Eun quote from Patrick Spain: value now comes from ubiquity, not scarcity.
Patrick: David, show us the love

Eun: Incredibly busy year at Google, share the landscape from our perspective, explain what we do with regard to content and how we partner with content companies.

1.2 billion people online, every subject available to create communities. Rural schoolhouse, have access to very fast Ethernet router, top researchers have same access to same information. Market is now worldwide. Internet has grown faster than any previous medium, TV took 45 years to reach a billion in revenue, Internet 3 years. An exabyte of new content every year. Would fill 150,000 Library of Congresses. Kids are consuming, trading, it’s the way that people now look at the world.

Model was false scarcity, distribution windows thought out carefully, still compelling businesses, was delivering content to where they were. Today it’s really about ubiquity, companies succeeding embrace ubiquity. Kid in hotel room wanted to watch a TV show an hour from when he wanted it, not used to not having home DVR. Instead of bringing eyeballs to content, bring content to eyeballs. No secret sauce or magic formula, we’re not quite sure.

First thing is to focus on user, doesn’t start on technology, back into whatever applications are interesting. The practice of this is remarkable. Bottom-up innovation, not one product comes from a senior executive, always a small group of people. We always say don’t present me with a problem, present me with a problem with a possible answer. Googlers thought “wouldn’t this be great”

Perfection is the tyranny of good enough, last 10 percent requires 90 percent of the time. Expectation is that it won’t blow things away immediately. YouTube is new every six weeks. Media is used to making perfect products, now it’s about keeping a good product fresh.
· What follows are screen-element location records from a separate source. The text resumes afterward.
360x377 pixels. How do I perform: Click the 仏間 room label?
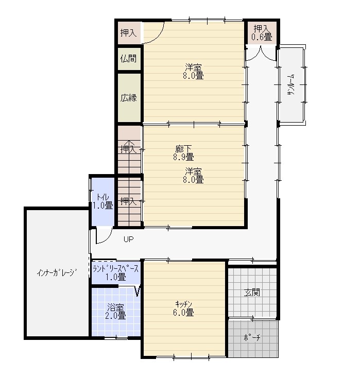coord(128,58)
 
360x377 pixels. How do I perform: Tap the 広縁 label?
coord(128,98)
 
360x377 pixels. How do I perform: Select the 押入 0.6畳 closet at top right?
coord(262,32)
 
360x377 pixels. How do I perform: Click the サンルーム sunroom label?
coord(292,85)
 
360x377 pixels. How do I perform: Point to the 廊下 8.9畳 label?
coord(183,153)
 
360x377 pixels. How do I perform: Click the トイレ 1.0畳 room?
coord(102,201)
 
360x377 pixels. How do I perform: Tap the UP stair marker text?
coord(128,239)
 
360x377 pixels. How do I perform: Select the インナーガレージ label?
coord(57,272)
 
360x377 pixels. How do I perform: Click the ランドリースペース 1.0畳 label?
coord(116,273)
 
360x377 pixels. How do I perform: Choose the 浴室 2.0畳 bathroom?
coord(116,312)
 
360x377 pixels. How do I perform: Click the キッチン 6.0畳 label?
coord(183,309)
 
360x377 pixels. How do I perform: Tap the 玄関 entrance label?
coord(252,293)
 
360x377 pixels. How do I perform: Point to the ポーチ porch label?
coord(252,337)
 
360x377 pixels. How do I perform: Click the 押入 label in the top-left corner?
coord(128,32)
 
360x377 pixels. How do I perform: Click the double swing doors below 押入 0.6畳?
coord(261,55)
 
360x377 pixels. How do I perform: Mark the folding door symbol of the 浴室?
coord(138,290)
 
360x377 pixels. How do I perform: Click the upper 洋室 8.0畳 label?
coord(193,71)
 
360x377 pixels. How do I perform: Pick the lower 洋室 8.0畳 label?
coord(193,176)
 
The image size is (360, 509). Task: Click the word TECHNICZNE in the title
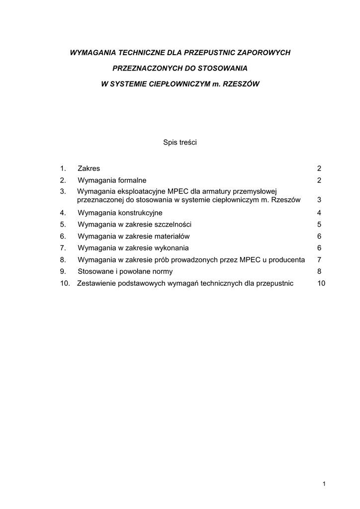point(135,52)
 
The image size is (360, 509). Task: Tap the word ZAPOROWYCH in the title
point(264,52)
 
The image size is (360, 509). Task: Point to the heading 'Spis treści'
point(180,142)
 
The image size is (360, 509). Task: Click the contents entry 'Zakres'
point(89,169)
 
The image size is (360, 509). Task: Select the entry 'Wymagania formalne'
point(112,180)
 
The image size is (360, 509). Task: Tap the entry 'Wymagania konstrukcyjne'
point(120,213)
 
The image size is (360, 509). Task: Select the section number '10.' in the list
point(65,283)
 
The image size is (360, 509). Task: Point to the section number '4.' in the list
point(63,213)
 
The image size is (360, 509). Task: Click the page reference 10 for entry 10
point(321,283)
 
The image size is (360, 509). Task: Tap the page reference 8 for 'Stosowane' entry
point(319,271)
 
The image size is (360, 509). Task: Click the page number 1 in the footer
point(324,484)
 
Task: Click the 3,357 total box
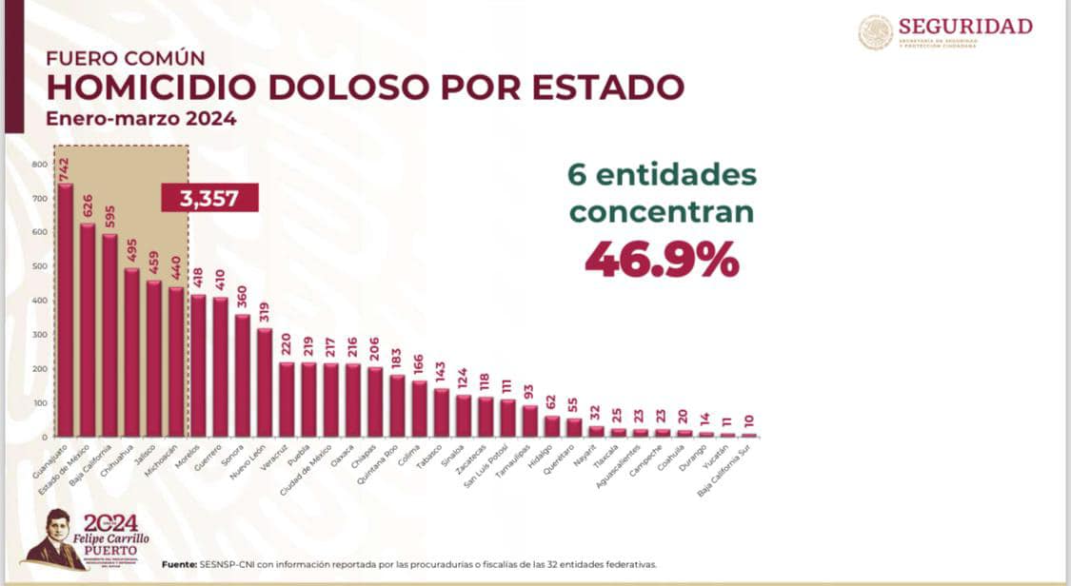[209, 198]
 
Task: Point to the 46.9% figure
[662, 259]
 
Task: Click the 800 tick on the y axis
[38, 164]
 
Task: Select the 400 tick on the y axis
[38, 301]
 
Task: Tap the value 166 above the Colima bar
[419, 365]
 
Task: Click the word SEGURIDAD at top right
[964, 26]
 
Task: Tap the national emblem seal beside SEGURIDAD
[876, 32]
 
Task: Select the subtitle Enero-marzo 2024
[141, 120]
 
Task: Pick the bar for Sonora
[243, 376]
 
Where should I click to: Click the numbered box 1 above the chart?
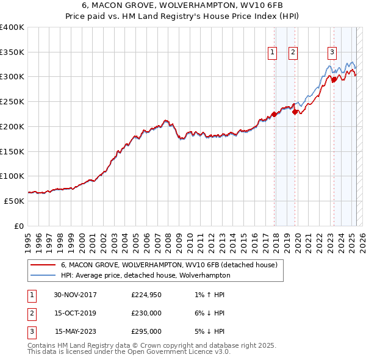pyautogui.click(x=271, y=52)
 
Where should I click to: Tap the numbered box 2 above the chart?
pyautogui.click(x=293, y=52)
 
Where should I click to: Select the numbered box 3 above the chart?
pyautogui.click(x=332, y=52)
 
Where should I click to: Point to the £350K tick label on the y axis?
pyautogui.click(x=12, y=52)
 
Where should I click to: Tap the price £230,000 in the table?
pyautogui.click(x=146, y=313)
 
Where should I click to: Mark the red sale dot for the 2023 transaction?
pyautogui.click(x=334, y=79)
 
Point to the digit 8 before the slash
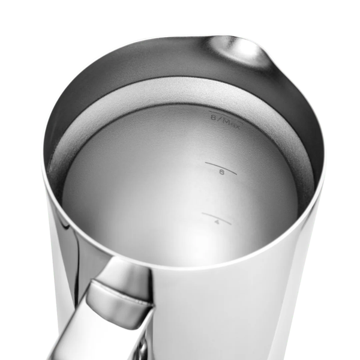coord(214,118)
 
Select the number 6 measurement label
coord(221,172)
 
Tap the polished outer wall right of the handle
coord(240,300)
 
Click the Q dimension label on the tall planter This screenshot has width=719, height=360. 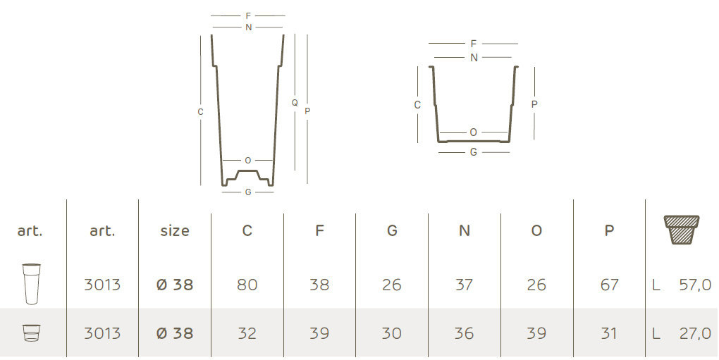pyautogui.click(x=295, y=103)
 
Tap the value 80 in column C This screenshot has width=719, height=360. pyautogui.click(x=247, y=285)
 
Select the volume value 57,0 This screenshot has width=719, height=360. pyautogui.click(x=695, y=285)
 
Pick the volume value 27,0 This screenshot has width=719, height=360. pyautogui.click(x=695, y=333)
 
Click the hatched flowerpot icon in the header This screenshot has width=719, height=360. pyautogui.click(x=682, y=230)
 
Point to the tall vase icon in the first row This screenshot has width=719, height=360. pyautogui.click(x=32, y=284)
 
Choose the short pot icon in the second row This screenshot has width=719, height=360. pyautogui.click(x=32, y=333)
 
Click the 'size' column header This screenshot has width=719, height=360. pyautogui.click(x=175, y=230)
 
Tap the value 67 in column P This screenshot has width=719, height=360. pyautogui.click(x=609, y=285)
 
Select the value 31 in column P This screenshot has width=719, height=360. pyautogui.click(x=609, y=333)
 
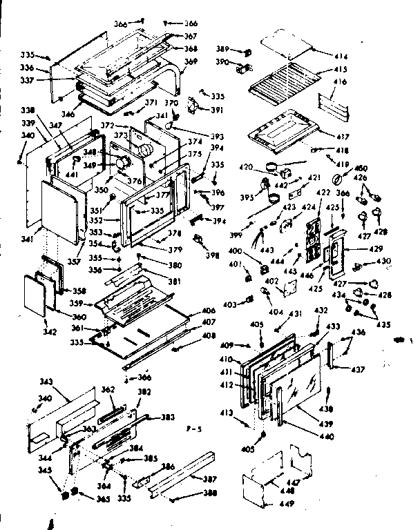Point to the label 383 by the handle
click(x=168, y=417)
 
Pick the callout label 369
click(x=191, y=62)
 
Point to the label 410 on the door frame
click(x=227, y=359)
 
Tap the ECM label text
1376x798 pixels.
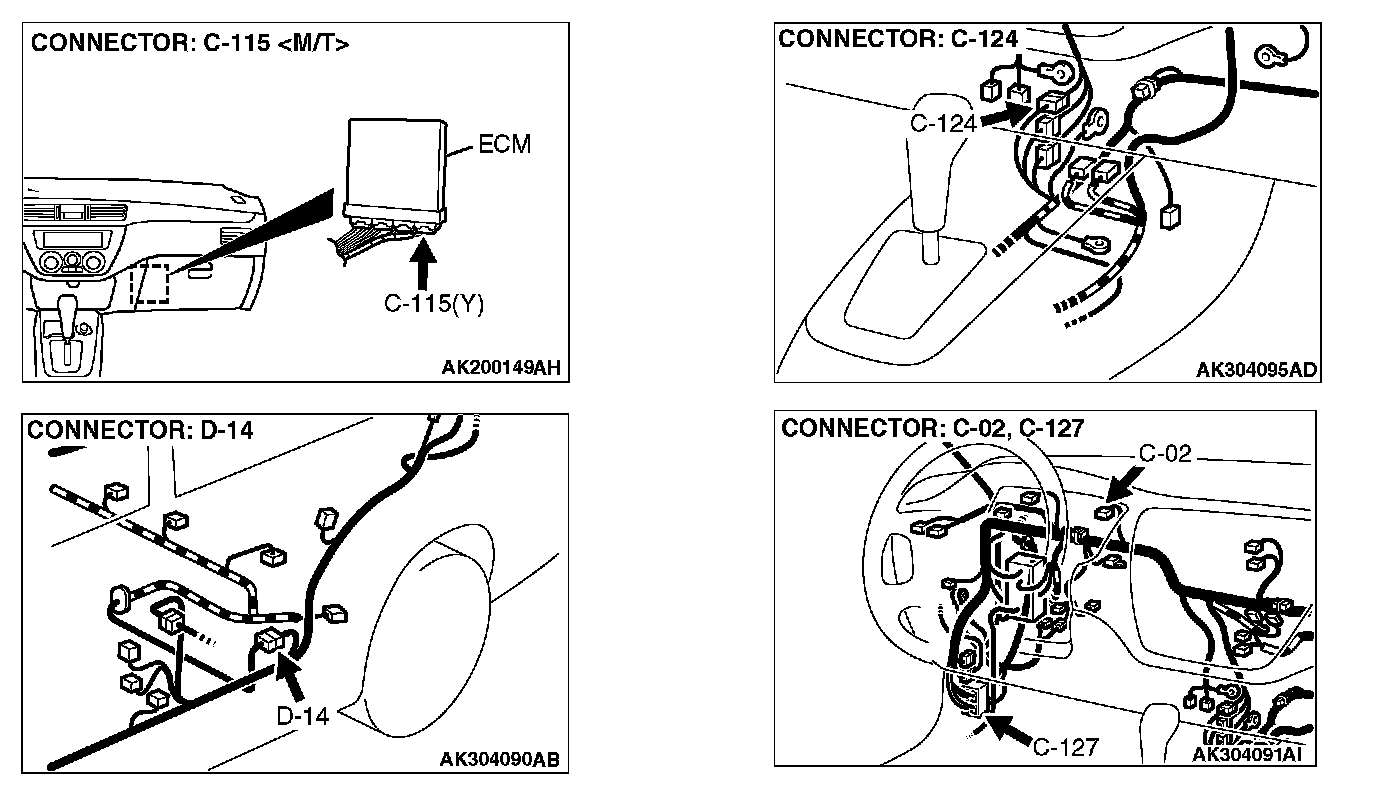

Mission is well known and used on a daily basis. Make information accessible and useful. Less than 15 percent of world’s information is digitized. Content partnerships works with media companies, work with Web companies making sure that they get indexed. A few years ago if I had questions on Martin Luther King, Jr., I would find fantastic Web pages. Now I can also find news sites, books, buildings and sites in Google Earth, videos. Future - not quite sure, but a long list. We think broadly, this is all opportunity.

Long tail - media focuses on the head, the hits. See long tail in all products. 65 percent of all YouTube videos were visited at least once by someone in the world. Can now potentially monetize library content, other forms that would not normally get “hit” packaging. Also the “torso,” the “sweet spot” where there are niche companies, professional companies with specific commercial objectives. Professional Bullrider’s Association will not get a cable channel but in torso they will get a slot.

Traditional is large advertisers attaching to highly popular content. But smaller advertisers, local pizzerias, etc., who don’t have access to content owners. Now match users to both content and advertisers. Today it’s AdWords, more relevant ads may not have bid as much but they may get better placement. People pay thousands sometimes to get the right click. Apply same technology to partner sites via AdSense.

YouTube - contineus to grow, hundreds of millions of videos watched daily, hundreds of thousands of videos watched daily. Ten hours of video uploaded every minute on YouTube, 19 local versions launched worldwide. Isn’t just YouTube cut the power of video. Get video, sports, news, howto. Google is the platform, buys tools and services to help peple capture and upload content. Casio has YouTube branded portal for uploading videos. Can zoom in on Eiffel Tower in Google Earth, can click on it to receive video from YouTube relating to it. Panasonic TVs now have feature to watch YouTube through TV. iPhone has huge YouTube video audience.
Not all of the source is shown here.